PRENONS RENDEZ-VOUS !

« Il n'y a pas de hasard, il n'y a que des rendez-vous.» Paul Eluard

Alors que je débutais l’exercice, la rédaction des quelques mots d’usage auxquels nous sacrifions pour présenter les lignes de force de la saison à venir et ses accents particuliers, je ne savais que vous écrire… tant l’incertitude du temps pèse. Je craignais l’incantation naïve, l’affirmation intempestive, l’adjuration déplacée.
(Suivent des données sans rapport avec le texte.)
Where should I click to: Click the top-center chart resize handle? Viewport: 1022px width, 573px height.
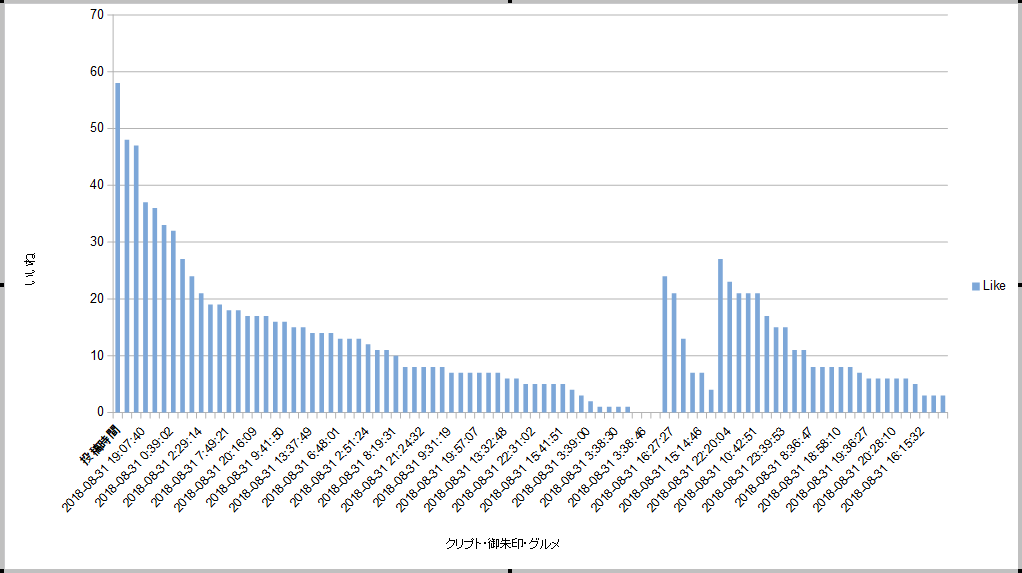coord(511,2)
Je n’avais pas non plus envie d’appeler à la rescousse Coué et sa méthode ou encore Ray Ventura, ses collégiens et sa marquise pour reprendre en chœur avec eux que « tout va très bien, tout va très bien… »
Il était difficile de « faire comme si de rien n’était », c’est sûr, mais dans le même temps, avais-je besoin de justifier qu’après une saison atrophiée par les conséquences d’un imbroglio sanitaire sans précédent, nous ayons pris soin de construire la suivante, avec ce double but que nous nous assignons, qui est de témoigner du réel par le prisme de la fiction et de donner accès au plus grand nombre à « cette chose rare qu’est l’émotion esthétique » (1) ? J’hésitais…
J’ai alors songé à la page blanche, à vous offrir d’y griffonner dessins ou réflexions, choix et notes pour en parler aux amis, pour le jour où vous reviendrez franchir le seuil du théâtre, bientôt - du moins nous l’espérons.
Puis je me suis dit qu’il fallait aller de l’avant...
Même si ce n’est pas encore la fin de l’entracte, même si la sonnerie qui nous invite à rapidement reprendre place reste muette, notre envie de vous retrouver reste intacte, sachez-le.
Je vous invite donc à prendre rendez-vous.
Quelles que soient demain les conditions d’accès à ces moments que vous et nous partagerons, je vous invite à découvrir tous les artistes de la prochaine saison, les objets sensibles qu’elles et eux vous proposent, les récits imaginaires qu’elles et eux bâtissent, où il sera question du singulier et du collectif et de leurs entrelacs respectifs, d’hier et d’aujourd’hui et du dialogue qu’ils entretiennent; de corps, de langue, de danse, de musique et des duos, des trios, des quatuors qu’ils forment; d’amours, du temps qui passe et de leurs déclinaisons tantôt joyeuses, tantôt tristes; de passions interdites, et des ravages qu’elles suscitent; du droit à la différence, de ces identités meurtrières qui nous figent dans le regard de l’autre; de la concupiscence de l’homme et du consentement de sa proie; de l’origine et de l’exil; des combats face au père qu’un ogre peut habiter : d’aventures au pays des mots oubliés; de la force du poème tragique qui offre à l’incarcéré de renaître; d’interpellations et d’émotions; d’affaires humaines en quelque sorte.
« Prenons rendez-vous ! » le point d’exclamation n’étant pas la marque d’une injonction, mais la traduction d’un désir généreux et bienveillant de vous retrouver dans nos salles, vous, spectatrices et spectateurs, partenaires dont nous sommes aujourd’hui sevrés.
« L’art naît de la contrainte » écrivait André Gide. Vous et nous serons à la hauteur de ce défi, nous en sommes persuadés.
Et merci déjà, de votre curiosité, de votre appétit, de votre soutien.
Merci aussi au photographe Gaël Maleux qui, bloqué dans son studio, nous a offert ces moments d’un homme confiné, d’abord surpris d’être interpellé, puis laissant libre cours à ses choix, à sa fantaisie et à son imaginaire, l’art du spectateur en fait.

Philippe SIREUIL
17.05.2020

(1) Pour reprendre les mots de Robert Abirached, écrivain et critique, professeur émérite des universités, directeur du Théâtre et des Spectacles au Ministère de la Culture de France de 1981 à 1988.